We are all constant travelers, literally and figuratively, Yirmiyan said elaborating how the 'Road' we traverses keep changing over time and the trajectories it takes over the years.  

“The highway was sitting there as the perfect metaphor to help tell the story. Memories of journeys on this road during my childhood are always happy memories but over time, as I became aware of how militarized this place is, fear became ingrained into it. And this fear transforms over time to fear of the ethnic and so on.

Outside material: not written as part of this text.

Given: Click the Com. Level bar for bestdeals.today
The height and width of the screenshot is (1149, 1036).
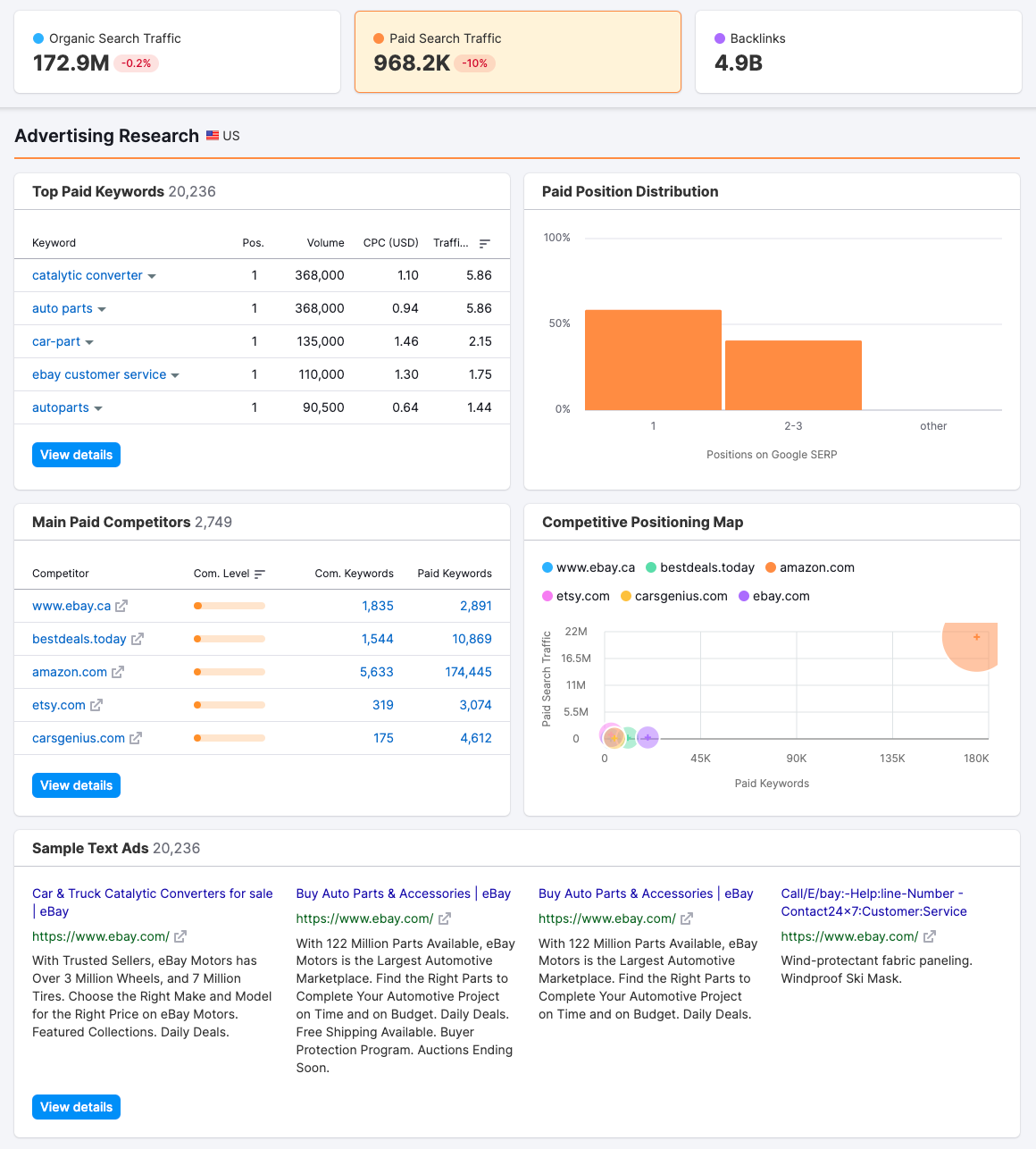Looking at the screenshot, I should 229,639.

All through this film I am addressing and questioning this fear.”  

Consequently, Yirmiyan said her treatment of the story and the underlying message of the film are closely related to these experiences.  

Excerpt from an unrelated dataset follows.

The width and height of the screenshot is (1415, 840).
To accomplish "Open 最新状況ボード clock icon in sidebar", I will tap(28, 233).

“The film raises several questions, too many to be honest – it questions the divide we have created among ourselves, it questions the use of violence as a means to an end, it questions the forced insufficient representation of women’s voices.”  

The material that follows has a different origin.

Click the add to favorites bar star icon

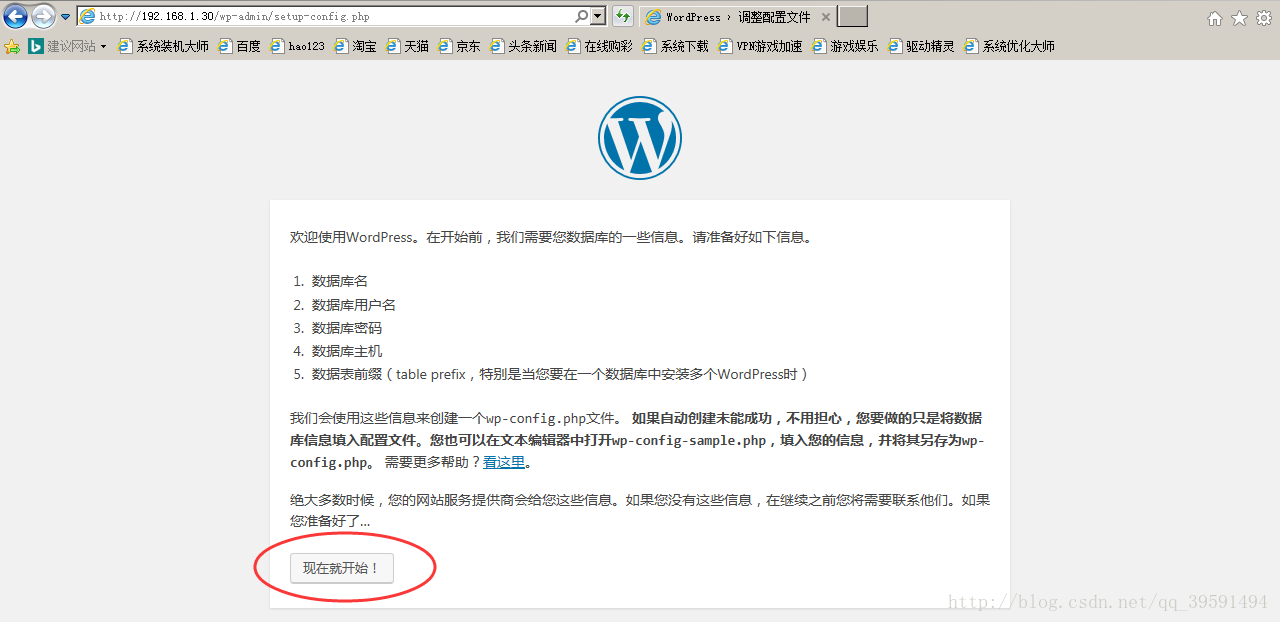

But the underlying message is “a desperate need to break free from the cycle of violence and hate,” she explained.    

Overwhelming responses

“I am very pleasantly surprised by the response so far,” Yirmiyan modestly maintained while queried about the responses to the film so far.  

Released in 2015, the film had a first full house special screening at India International Centre on August 28 last year and then travelled to Film Southasia (FSA) 2015 in Kathmandu. It was followed by Bengaluru International Film Festival, 2016 and Afghan International Women's Film Festival (AIWFF).  

Most recently, it was screened at Peace Builders International Film Festival (PBFF) held in New Delhi from October 11 to 13 celebrating women as peacemakers and examining their immense role in conflict resolution under myriad state of affairs with films from diverse region across the world.  

Apart from FSA, all others have been curated festivals, which basically mean that the film has been passed on from word of mouth, Yirmiyan informed.  

“I think this is fantastic because that means people are interested in our region and that we all have something to learn from each other.”  

However, her most profound experience was during the discussion session after the screening at PDFF, when a Manipuri filmmaker took the microphone and shared how she was touched by the film and how women have to work harder to build bridges.  

“Beyond borders and barriers is what she said of the film and gave me a very heartfelt hug,” Yirmiyan recounted.  

“If it can move people to feel an affinity towards each other instead of inciting and dividing, I have achieved more than I ever wanted.”  

It is a ‘road well travelled’ and the most valuable aspect of ‘This Road’ I Know is such foregrounding of women’s experience of war and capturing a personal journey through a complex landscape, Taran N Khan, wrote in Himal Southasian last November reviewing the film at the backdrop of FSA.  

Yirmiyan’s journeys not only depict the vivid glimpses into complexities of the road taken but also offer us a way out.